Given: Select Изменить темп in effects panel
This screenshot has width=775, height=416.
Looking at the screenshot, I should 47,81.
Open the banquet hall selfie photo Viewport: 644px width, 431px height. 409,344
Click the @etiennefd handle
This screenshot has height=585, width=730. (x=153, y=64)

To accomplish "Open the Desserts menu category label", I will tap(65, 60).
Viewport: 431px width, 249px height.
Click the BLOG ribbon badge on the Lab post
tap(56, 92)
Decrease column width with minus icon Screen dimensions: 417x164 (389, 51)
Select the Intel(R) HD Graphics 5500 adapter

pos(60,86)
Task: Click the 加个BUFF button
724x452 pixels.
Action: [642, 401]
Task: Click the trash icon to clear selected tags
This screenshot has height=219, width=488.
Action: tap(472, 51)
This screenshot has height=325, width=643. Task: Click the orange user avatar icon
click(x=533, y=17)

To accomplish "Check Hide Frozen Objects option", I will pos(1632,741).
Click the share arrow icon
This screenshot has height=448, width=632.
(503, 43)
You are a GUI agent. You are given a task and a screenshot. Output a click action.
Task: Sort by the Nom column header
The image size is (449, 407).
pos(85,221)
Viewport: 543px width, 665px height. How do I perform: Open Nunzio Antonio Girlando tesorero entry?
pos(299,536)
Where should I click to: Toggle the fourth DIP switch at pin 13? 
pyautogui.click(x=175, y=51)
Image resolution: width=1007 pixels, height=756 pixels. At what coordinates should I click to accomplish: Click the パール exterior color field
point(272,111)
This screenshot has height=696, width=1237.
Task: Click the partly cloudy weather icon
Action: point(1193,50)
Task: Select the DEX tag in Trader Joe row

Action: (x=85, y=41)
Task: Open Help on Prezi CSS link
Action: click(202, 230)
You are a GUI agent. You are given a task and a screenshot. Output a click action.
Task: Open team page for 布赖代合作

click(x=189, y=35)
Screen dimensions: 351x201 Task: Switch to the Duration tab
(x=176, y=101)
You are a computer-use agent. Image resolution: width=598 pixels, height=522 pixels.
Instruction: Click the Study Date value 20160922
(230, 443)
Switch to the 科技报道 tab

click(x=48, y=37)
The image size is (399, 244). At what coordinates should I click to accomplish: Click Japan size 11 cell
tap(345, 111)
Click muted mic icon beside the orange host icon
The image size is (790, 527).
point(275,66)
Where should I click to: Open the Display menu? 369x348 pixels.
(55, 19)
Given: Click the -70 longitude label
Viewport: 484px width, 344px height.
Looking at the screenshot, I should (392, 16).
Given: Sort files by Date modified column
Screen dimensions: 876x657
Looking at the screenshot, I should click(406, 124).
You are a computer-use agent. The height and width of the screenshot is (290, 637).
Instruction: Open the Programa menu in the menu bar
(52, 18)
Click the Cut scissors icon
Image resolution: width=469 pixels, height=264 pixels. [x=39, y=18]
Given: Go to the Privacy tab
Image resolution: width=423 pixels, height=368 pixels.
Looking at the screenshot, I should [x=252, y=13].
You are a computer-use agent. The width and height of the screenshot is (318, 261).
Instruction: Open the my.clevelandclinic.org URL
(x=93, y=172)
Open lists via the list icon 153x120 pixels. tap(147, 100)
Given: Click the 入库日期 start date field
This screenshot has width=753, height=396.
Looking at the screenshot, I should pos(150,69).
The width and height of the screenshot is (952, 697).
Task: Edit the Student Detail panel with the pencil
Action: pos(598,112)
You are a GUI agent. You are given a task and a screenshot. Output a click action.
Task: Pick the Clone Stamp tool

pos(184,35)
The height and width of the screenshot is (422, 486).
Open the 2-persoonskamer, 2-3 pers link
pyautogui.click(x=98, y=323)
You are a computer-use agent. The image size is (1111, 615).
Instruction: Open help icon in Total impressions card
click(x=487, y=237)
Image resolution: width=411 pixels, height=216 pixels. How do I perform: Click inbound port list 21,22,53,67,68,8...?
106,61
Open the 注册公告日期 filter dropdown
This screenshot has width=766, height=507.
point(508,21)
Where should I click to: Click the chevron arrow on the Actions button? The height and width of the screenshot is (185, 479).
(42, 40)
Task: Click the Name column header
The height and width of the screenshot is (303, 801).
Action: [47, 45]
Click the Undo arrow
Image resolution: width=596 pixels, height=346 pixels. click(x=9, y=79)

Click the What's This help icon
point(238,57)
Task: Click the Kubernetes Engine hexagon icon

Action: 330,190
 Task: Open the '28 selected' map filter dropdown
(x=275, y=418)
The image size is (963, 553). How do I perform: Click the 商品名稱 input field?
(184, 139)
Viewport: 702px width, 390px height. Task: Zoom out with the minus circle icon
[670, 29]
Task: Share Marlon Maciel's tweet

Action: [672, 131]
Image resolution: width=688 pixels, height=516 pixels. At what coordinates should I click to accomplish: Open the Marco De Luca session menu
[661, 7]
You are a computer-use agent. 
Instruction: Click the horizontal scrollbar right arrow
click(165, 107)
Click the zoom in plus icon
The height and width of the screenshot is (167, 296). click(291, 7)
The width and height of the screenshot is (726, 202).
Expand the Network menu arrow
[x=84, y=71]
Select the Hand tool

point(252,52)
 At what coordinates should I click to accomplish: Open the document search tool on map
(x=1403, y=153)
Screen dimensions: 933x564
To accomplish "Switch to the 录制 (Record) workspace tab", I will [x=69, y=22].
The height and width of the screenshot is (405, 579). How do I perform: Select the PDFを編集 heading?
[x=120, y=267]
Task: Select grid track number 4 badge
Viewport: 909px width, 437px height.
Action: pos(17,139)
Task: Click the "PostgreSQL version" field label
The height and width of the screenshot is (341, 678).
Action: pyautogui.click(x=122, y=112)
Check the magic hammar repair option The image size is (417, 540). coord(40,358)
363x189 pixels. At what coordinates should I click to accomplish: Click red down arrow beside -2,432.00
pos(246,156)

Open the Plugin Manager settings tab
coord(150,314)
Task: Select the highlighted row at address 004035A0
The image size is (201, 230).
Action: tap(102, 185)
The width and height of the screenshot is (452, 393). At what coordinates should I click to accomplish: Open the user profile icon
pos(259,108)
————
Using the listing above, state the number of lines that hold "header", with no other text.

OUTPUT FOR THIS TASK.
2